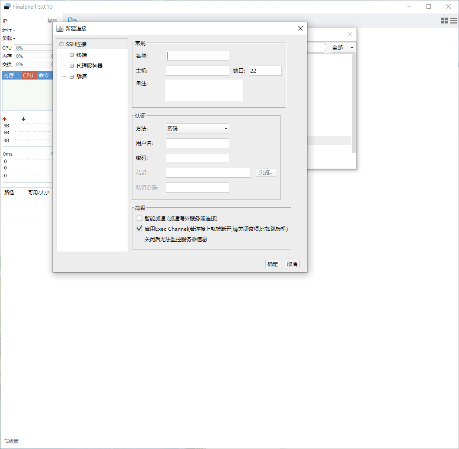Enable 智能加速 checkbox
Viewport: 459px width, 449px height.
pyautogui.click(x=139, y=218)
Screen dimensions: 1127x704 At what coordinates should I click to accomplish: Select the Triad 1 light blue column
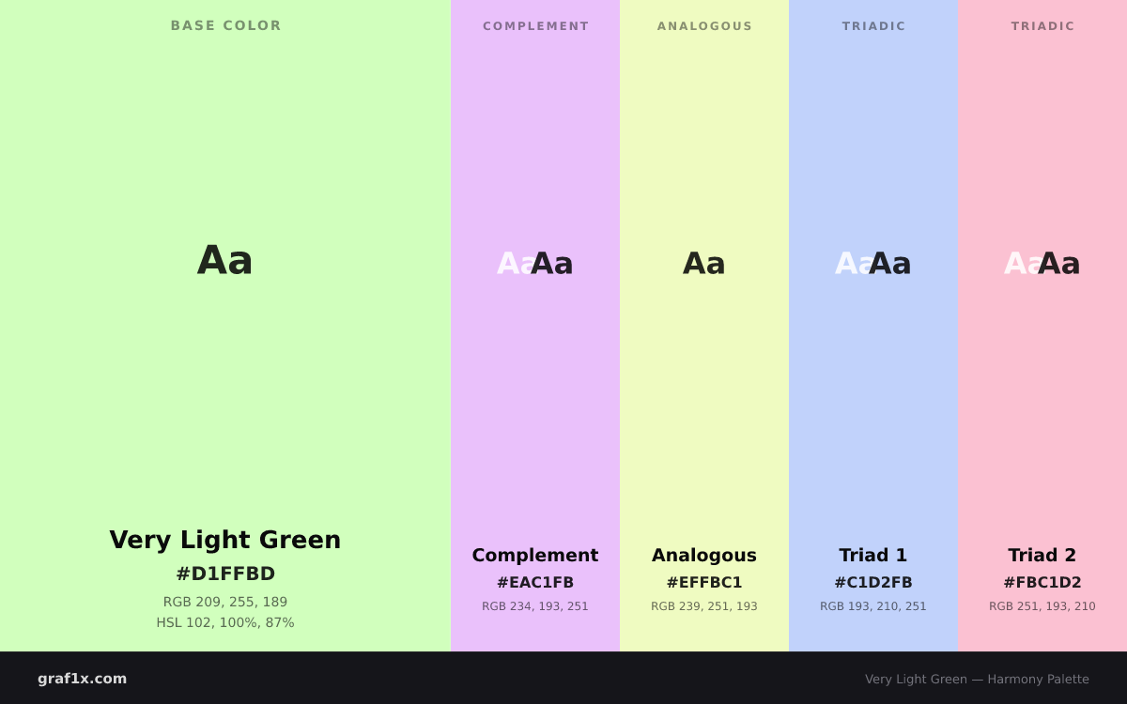873,326
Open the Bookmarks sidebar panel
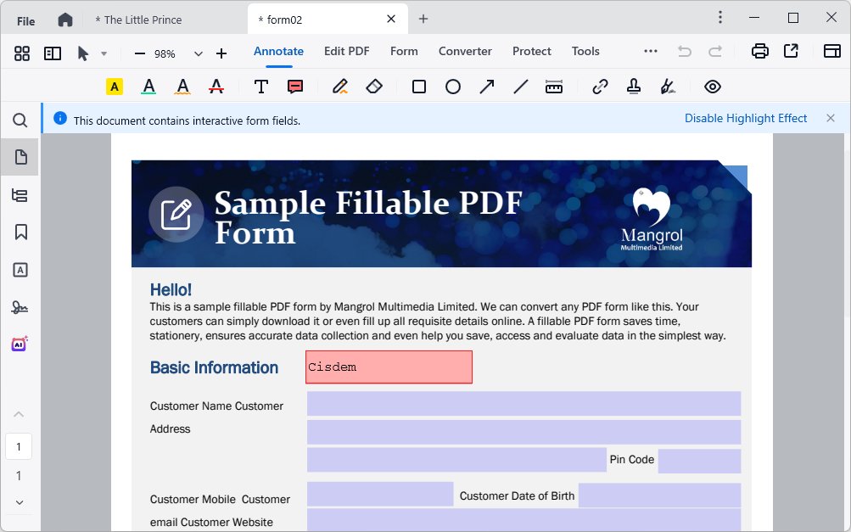The width and height of the screenshot is (851, 532). point(20,232)
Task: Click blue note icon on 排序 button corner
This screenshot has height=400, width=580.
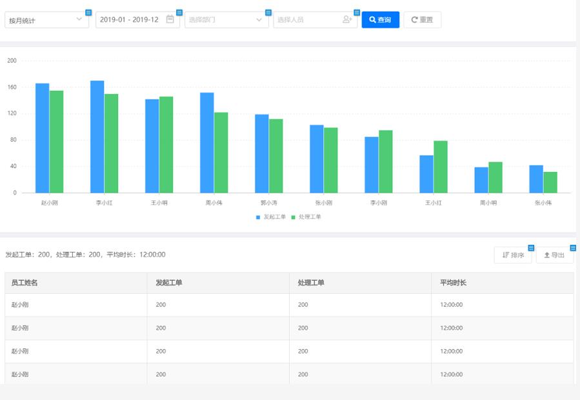Action: point(531,248)
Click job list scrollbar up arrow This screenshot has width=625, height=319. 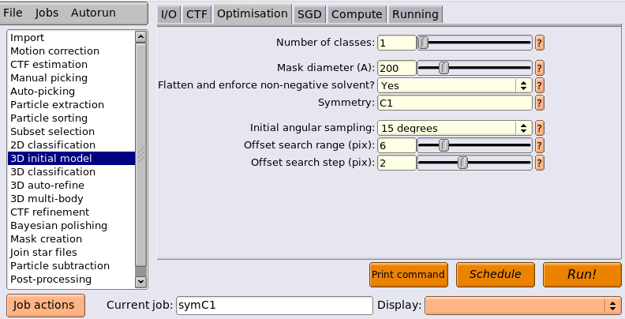140,37
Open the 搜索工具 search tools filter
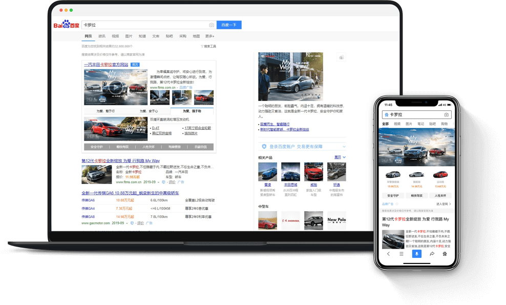The image size is (506, 305). tap(208, 47)
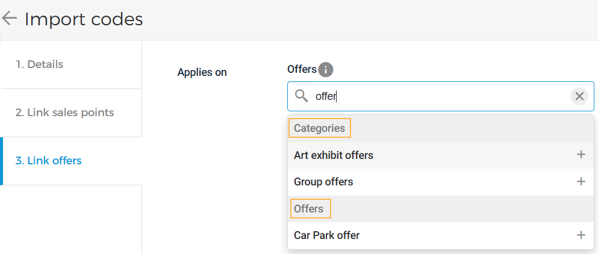Click the Offers field label above search

302,69
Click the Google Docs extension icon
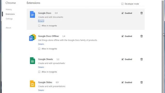The image size is (165, 93). pos(32,14)
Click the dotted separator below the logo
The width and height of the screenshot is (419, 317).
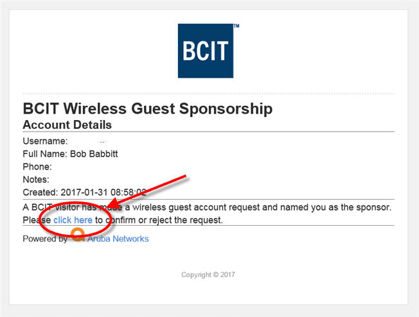208,94
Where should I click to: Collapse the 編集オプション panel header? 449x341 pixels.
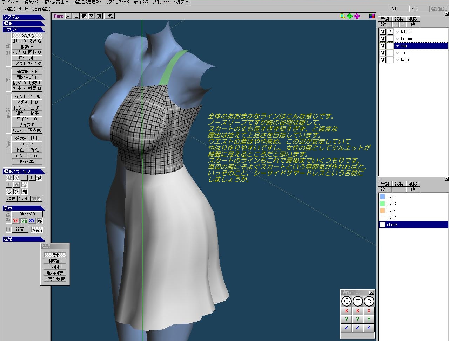24,172
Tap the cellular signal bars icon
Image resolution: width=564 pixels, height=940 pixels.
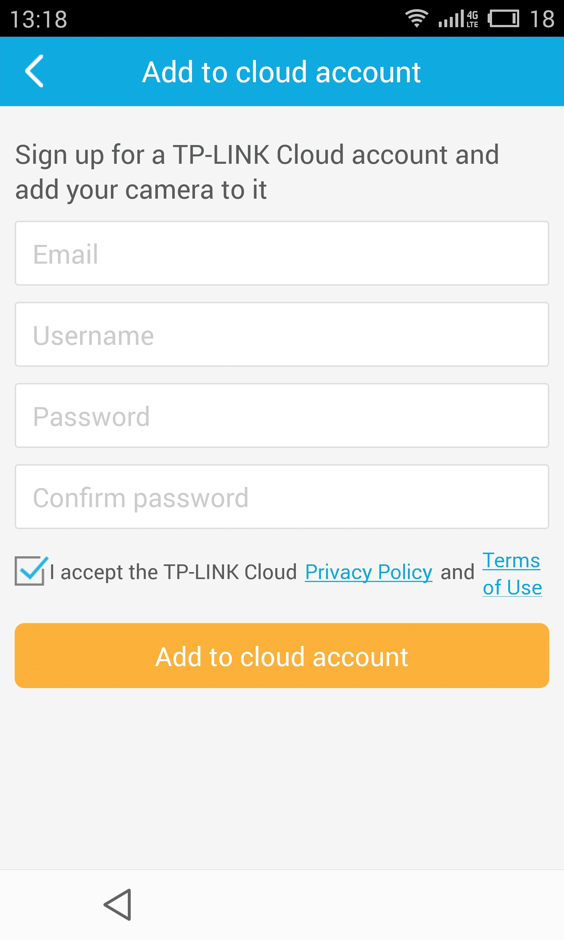pos(451,19)
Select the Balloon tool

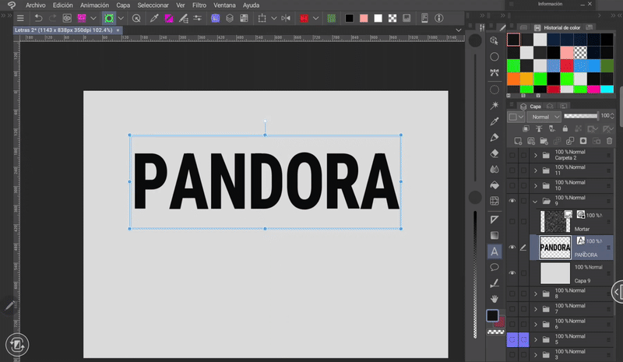coord(494,267)
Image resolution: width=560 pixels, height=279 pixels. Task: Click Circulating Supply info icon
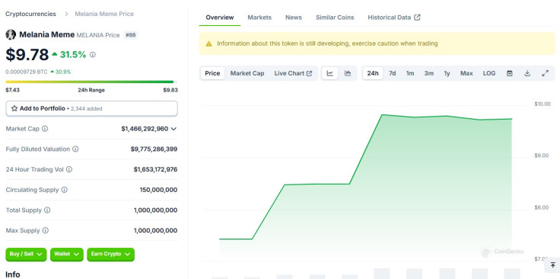[x=64, y=190]
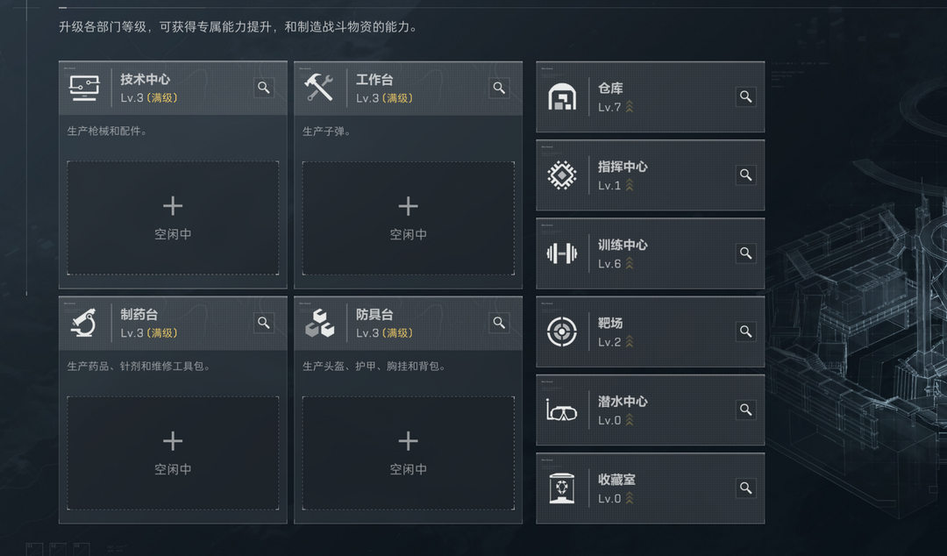The height and width of the screenshot is (556, 947).
Task: Select the 制药台 microscope icon
Action: point(83,323)
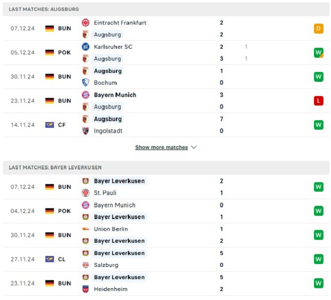Click the Heidenheim club crest
The height and width of the screenshot is (300, 331).
tap(86, 289)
******
● WHAT IS REQUIRED
Convert the data from its first line up to and including the line with "The width and height of the screenshot is (851, 532)." into a Markdown table with the columns Row and Entry. Put one line per row, skip blank lines, and omit the pictures.

● TASK RESPONSE
| Row | Entry |
|---|---|
| 1 | Enable 智能加速 checkbox |
| 2 | Viewport: 459px width, 449px height. |
| 3 | pyautogui.click(x=139, y=218) |
| 4 | Screen dimensions: 1127x704 At what coordinates should I click to accomplish: Select the Triad 1 light blue column |
| 5 | 873,326 |
| 6 | Open the Bookmarks sidebar panel |
| 7 | The width and height of the screenshot is (851, 532). point(20,232) |